--- Data supplied Enclosed Below ---
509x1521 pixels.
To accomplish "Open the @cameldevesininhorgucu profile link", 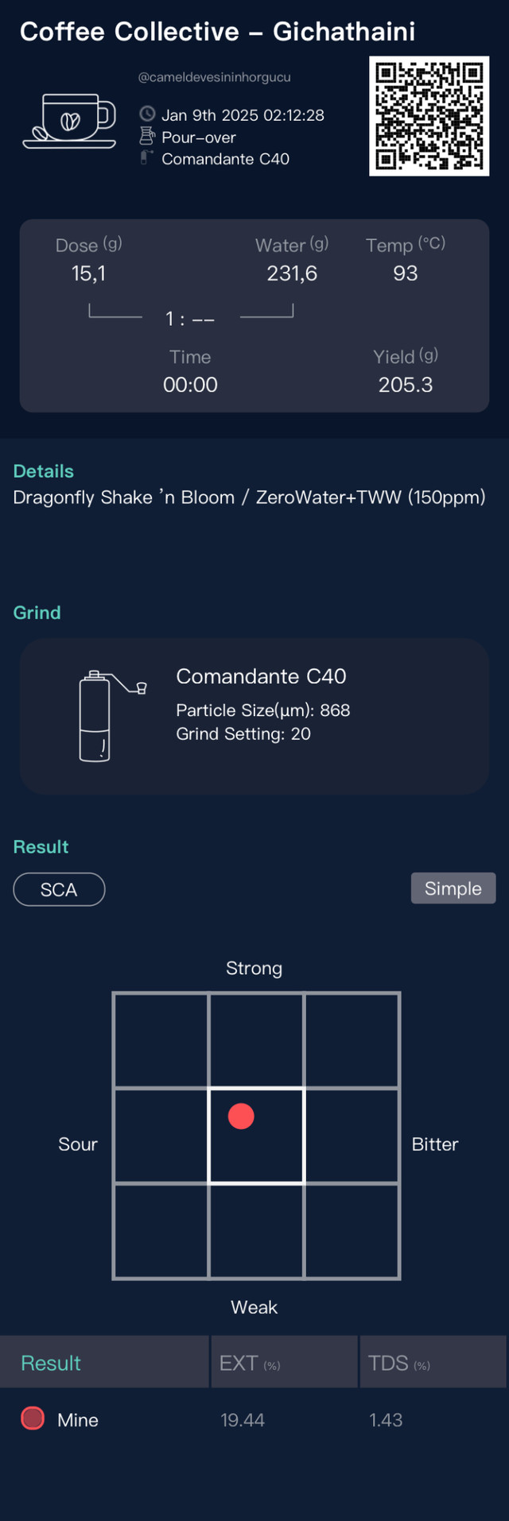I will 214,77.
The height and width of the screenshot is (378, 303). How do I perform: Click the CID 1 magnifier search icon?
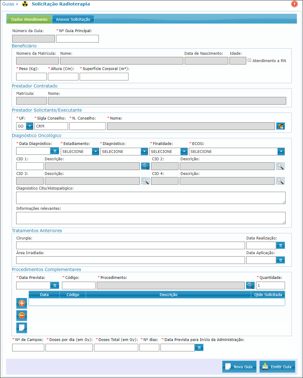point(145,166)
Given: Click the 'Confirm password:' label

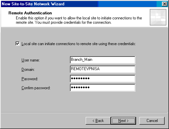Looking at the screenshot, I should pyautogui.click(x=36, y=88).
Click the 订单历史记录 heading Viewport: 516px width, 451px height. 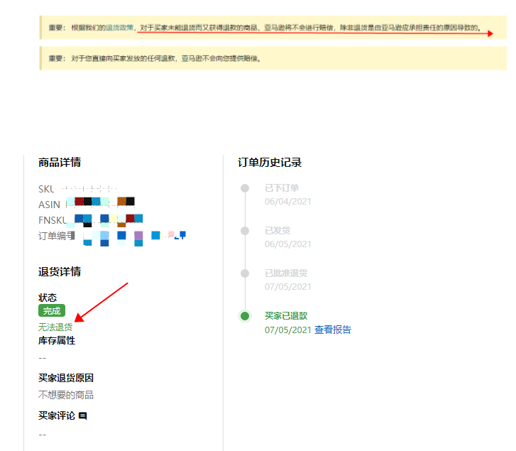pyautogui.click(x=270, y=163)
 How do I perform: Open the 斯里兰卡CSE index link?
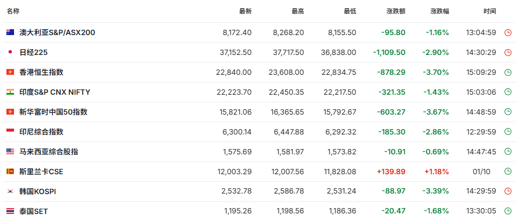click(41, 172)
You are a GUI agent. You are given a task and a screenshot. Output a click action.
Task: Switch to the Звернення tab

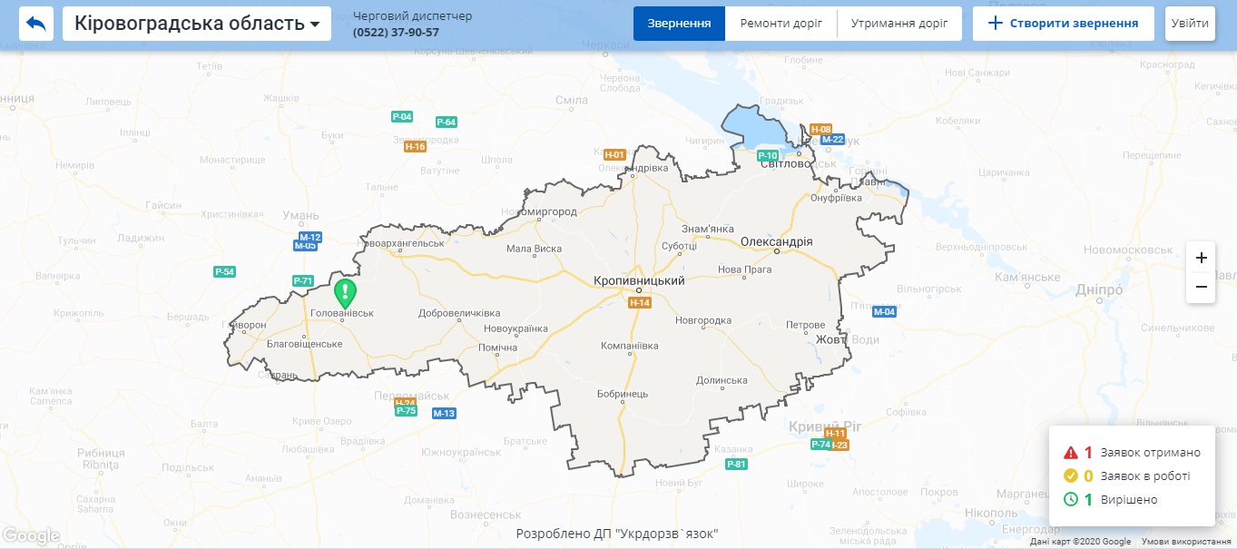pyautogui.click(x=680, y=24)
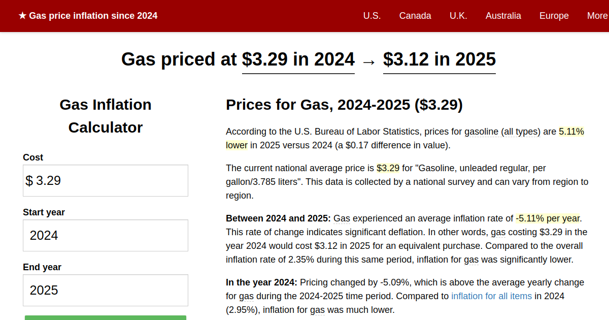Select the End year field showing 2025
Screen dimensions: 609x320
coord(105,290)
--- End of Enclosed Data supplied ---
**Your task:** Set down exactly the lines between the line containing "You are a GUI" and the end of the records above, both ends included; pictures stay out.

**Worked solution:**
You are a GUI agent. You are given a task and a screenshot. Output a click action.
Task: Switch to the Звернення tab

pyautogui.click(x=680, y=24)
Select the End year field showing 2025
Screen dimensions: 609x320
coord(105,290)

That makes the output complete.